For many decades, computational speed has been the main limit on the sophistication of climate models. Climate modelers have become one of the most demanding groups of users for high performance computing, and access to faster and faster machines drives much of the progress, permitting higher resolution models and more earth system processes being explicitly resolved in the models. But from my visits to NCAR, MPI-M and IPSL this summer, I’m learning that growth in volumes of data handled is increasingly a dominant factor. The volume of data generated from today’s models has grown so much that supercomputer facilities find it hard to handle.
Currently, the labs are busy with the CMIP5 runs that will form one of the major inputs to the next IPCC assessment report. See here for a list of the data outputs required from the models (and note that the requirements were last changed on Sept 17, 2010 -well after most centers have started their runs; after all it will take months to complete the runs, and the target date for submitting the data is the end of this year)
Climate modelers have requirements that are somewhat different from most other users of supercomputing facilities anyway:
- very long runs – e.g. runs that take weeks or even months to complete;
- frequent stop and restart of runs – e.g. the runs might be configured to stop once per simulated year, at which point they generate a restart file, and then automatically restart, so that intermediate results can be checked and analyzed, and because some experiments make use of multiple model variants, initialized from a restart file produced partway through a baseline run.

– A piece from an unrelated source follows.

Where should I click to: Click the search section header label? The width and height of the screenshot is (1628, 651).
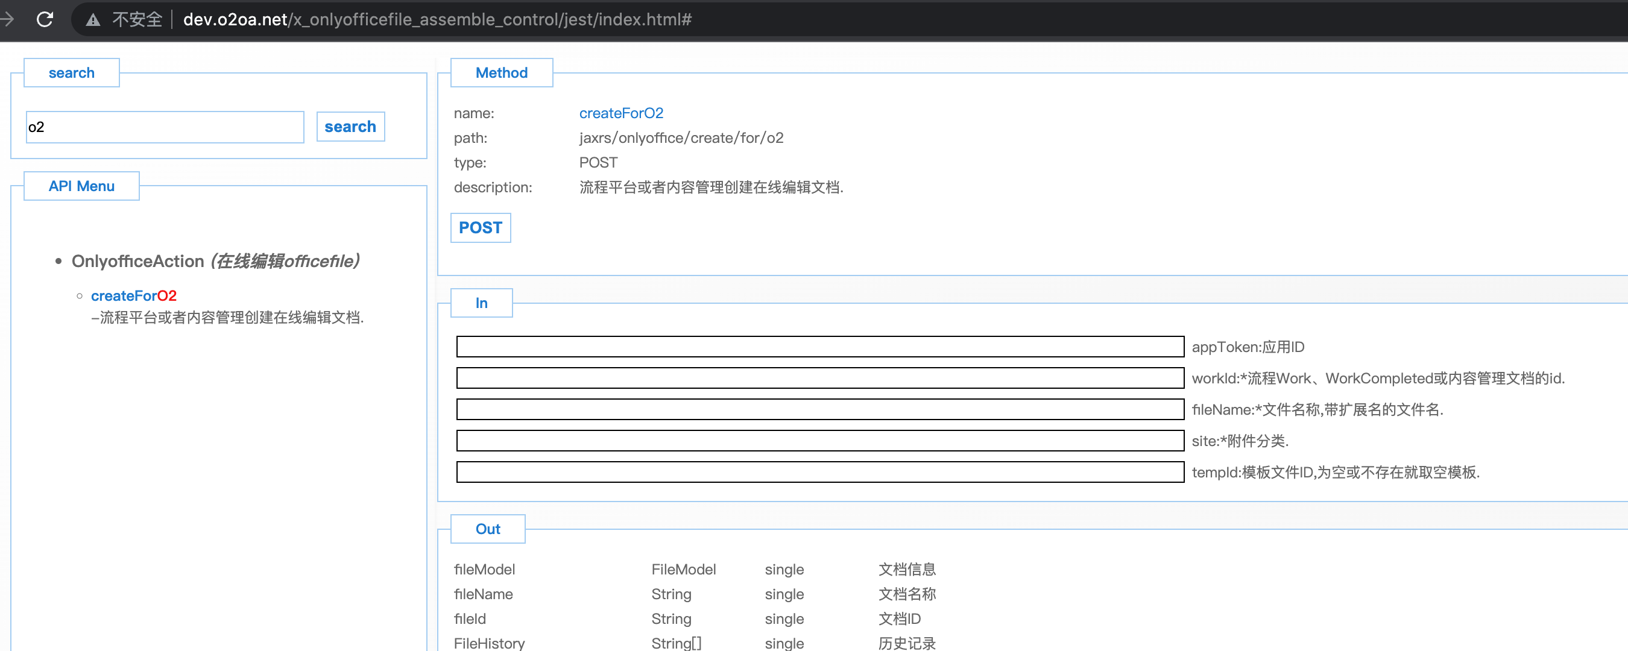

- very high volumes of data generated – e.g. the CMIP5 runs currently underway at IPSL generate 6 terabytes per day, and in postprocessing, this goes up to 30 terabytes per day. Which is a problem, given that the NEC SX-9 being used for these runs has a 4 terabyte work disk and a 35 terabyte scratch disk. It’s getting increasingly hard to move the data to the tape archive fast enough.
Everyone seems to have underestimated the volumes of data generated from these CMIP5 runs. The implication is that data throughput rates are becoming a more important factor than processor speed, which may mean that climate computing centres require a different architecture than most high performance computing centres offer.
Anyway, I was going to write more about the infrastructure needed for this data handling problem, but Bryan Lawrence beat me to it, with his presentation to the NSF cyberinfrastructure “data task force”. He makes excellent points about the (lack of) scaleability of the current infrastructure, and the social and cultural issues with questions of how people get credit for the work they put into this infrastructure, and the issues of data curation and trust. Which means the danger is we will create a WORN (write-once, read-never) archive with all this data…!